◆ Action item ◆
Filter this material down to the lines that hold "screenshot", copying each one.

*** Opening of Listed entries ***

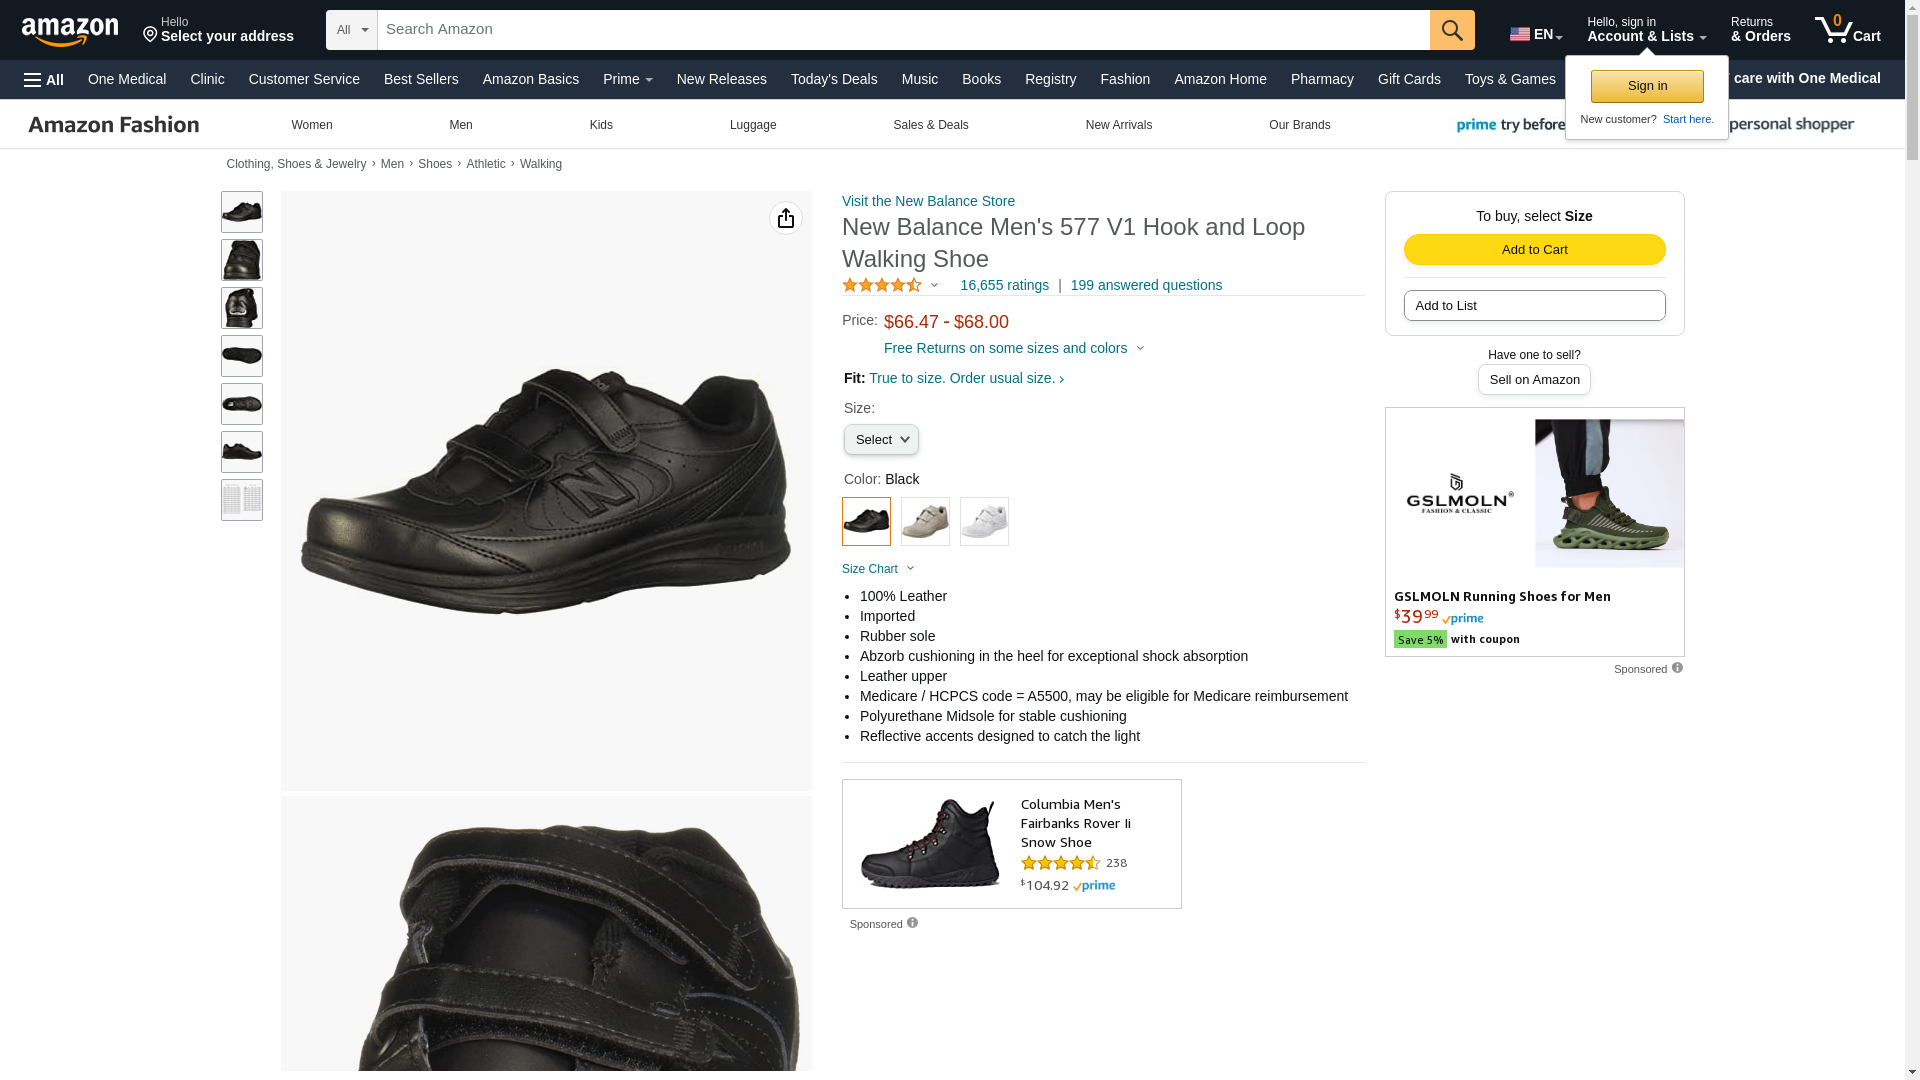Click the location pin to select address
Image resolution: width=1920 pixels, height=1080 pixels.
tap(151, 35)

*** Close of Listed entries ***
*** Opening of Listed entries ***

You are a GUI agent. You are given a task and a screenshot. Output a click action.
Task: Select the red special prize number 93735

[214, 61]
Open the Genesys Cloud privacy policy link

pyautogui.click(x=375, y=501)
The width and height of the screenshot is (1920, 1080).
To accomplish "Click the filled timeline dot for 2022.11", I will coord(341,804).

*** Close of Listed entries ***

◆ Result of this task ◆
You are a GUI agent. You are given a task and a screenshot. Output a click action.
The width and height of the screenshot is (1920, 1080).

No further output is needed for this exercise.